The Ontario Human Rights Commission signalled its support of vaccines in the workplace in a statement this week, noting that “mandating and requiring proof of vaccination to protect people at work or when receiving services is generally permissible under the Human Rights Code (Code)” provided those who can’t get the vaccine due to approved exemptions are reasonably accommodated.

Employers are preparing for the grim reality of permanently parting ways with unvaccinated employees. The risks of returning unvaccinated employees to the workplace are too great.

Even though employers are taking positive action to identify and terminate employees that are unvaccinated, there are parameters that should be followed before permanently severing ties.

Things to keep in mind:

1.    If you don’t have a vaccination policy, draft one now: employees are entitled to know what your workplace policy is when it comes to Covid-19.
2.    Create a contingency plan: If key employees are unvaccinated you will need  to create a plan to either find accommodations to keep them on board or plan for seamless transitions in your workforce
3.    Pause before you punish: While many employers seem to be handing out suspensions and even terminations for unvaccinated employees, these steps should be taken only after careful planning and legal advice.
4.    Update your employment agreements: you will have to hire quickly in the event that you face a swift turnover in your workforce. Ensure your agreements, offer letters and policies reflect your current culture, values and protect your bottom line.

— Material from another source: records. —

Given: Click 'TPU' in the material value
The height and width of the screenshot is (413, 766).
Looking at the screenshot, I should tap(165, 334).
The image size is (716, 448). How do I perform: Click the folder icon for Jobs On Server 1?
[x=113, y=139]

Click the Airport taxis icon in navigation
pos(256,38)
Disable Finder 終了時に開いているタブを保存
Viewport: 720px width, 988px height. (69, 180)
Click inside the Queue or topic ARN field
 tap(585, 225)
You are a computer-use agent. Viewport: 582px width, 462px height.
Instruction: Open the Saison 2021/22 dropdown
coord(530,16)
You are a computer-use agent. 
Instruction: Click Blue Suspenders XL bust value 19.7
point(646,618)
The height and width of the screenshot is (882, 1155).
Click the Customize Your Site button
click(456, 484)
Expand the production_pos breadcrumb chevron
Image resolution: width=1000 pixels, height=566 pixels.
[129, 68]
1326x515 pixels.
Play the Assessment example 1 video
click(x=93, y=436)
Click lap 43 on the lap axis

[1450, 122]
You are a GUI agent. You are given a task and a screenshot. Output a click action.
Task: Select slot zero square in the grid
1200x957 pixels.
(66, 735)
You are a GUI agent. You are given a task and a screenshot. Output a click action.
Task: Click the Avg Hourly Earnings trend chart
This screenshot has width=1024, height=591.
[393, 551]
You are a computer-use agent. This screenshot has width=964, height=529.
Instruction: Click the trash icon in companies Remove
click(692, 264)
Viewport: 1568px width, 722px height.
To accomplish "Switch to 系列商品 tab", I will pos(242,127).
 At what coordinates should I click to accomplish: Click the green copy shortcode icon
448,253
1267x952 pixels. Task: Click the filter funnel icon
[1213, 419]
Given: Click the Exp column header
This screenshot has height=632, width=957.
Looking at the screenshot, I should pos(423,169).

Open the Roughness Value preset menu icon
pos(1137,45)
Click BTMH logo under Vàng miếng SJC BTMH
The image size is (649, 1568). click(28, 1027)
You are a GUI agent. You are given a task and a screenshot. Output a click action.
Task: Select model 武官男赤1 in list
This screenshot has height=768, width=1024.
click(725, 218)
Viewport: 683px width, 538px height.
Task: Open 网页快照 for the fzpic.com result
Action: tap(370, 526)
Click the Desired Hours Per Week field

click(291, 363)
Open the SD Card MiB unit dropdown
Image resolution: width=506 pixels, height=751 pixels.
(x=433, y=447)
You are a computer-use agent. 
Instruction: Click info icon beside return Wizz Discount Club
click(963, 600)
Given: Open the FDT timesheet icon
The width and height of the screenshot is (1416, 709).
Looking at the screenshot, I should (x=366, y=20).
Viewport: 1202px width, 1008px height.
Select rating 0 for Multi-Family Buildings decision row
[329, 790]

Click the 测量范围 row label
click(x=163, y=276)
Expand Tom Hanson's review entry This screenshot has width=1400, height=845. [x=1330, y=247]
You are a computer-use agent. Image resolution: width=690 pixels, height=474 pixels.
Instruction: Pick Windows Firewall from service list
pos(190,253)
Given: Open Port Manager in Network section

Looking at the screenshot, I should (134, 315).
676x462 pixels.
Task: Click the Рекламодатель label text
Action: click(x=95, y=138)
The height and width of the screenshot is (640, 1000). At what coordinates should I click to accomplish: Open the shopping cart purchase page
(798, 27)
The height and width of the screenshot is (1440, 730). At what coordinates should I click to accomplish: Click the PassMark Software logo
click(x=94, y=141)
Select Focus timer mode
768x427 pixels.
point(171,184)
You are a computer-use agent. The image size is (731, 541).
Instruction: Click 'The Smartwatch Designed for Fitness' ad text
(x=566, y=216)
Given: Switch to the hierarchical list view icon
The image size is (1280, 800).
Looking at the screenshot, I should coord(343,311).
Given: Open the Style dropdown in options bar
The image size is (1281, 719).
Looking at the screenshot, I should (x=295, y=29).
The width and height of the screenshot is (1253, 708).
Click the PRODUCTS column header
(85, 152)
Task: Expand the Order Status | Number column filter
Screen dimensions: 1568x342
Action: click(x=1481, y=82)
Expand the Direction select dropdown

On to your questions from this week:

Q. I have heard from my employer that we will be returning to the workplace a few days a week in the “new year”. This all seems vague. I’ve moved back in with my parents over an hour out of the city. If we are only being called a few days a week do I have to go or can I ask to work from home permanently. Clearly I can do my whole job from home.

A. Yes, you will have to go unless your role is approved to work from home permanently. Many employers believe employees need to be in the office for at least part of the time to facilitate collaboration that can’t be done remotely. If you require a specific accommodation that may justify a request to work remotely.

Q. I have worked at a company for 14 years doing financial work. I’ve helped build it up and work with a lot of the company’s clients. Years ago when I started I signed an employment agreement that says I can’t work for a competitor within 25 km if I leave. Does this mean I can’t work if I resign?

A. Non-competition clauses like this are usually unenforceable and won’t hold ground in front of a judge. Still, employers may attempt to enforce the clause against you as a leveraging tool on your exit. Use counsel to help you navigate your resignation to make the next part of your career barrier-free.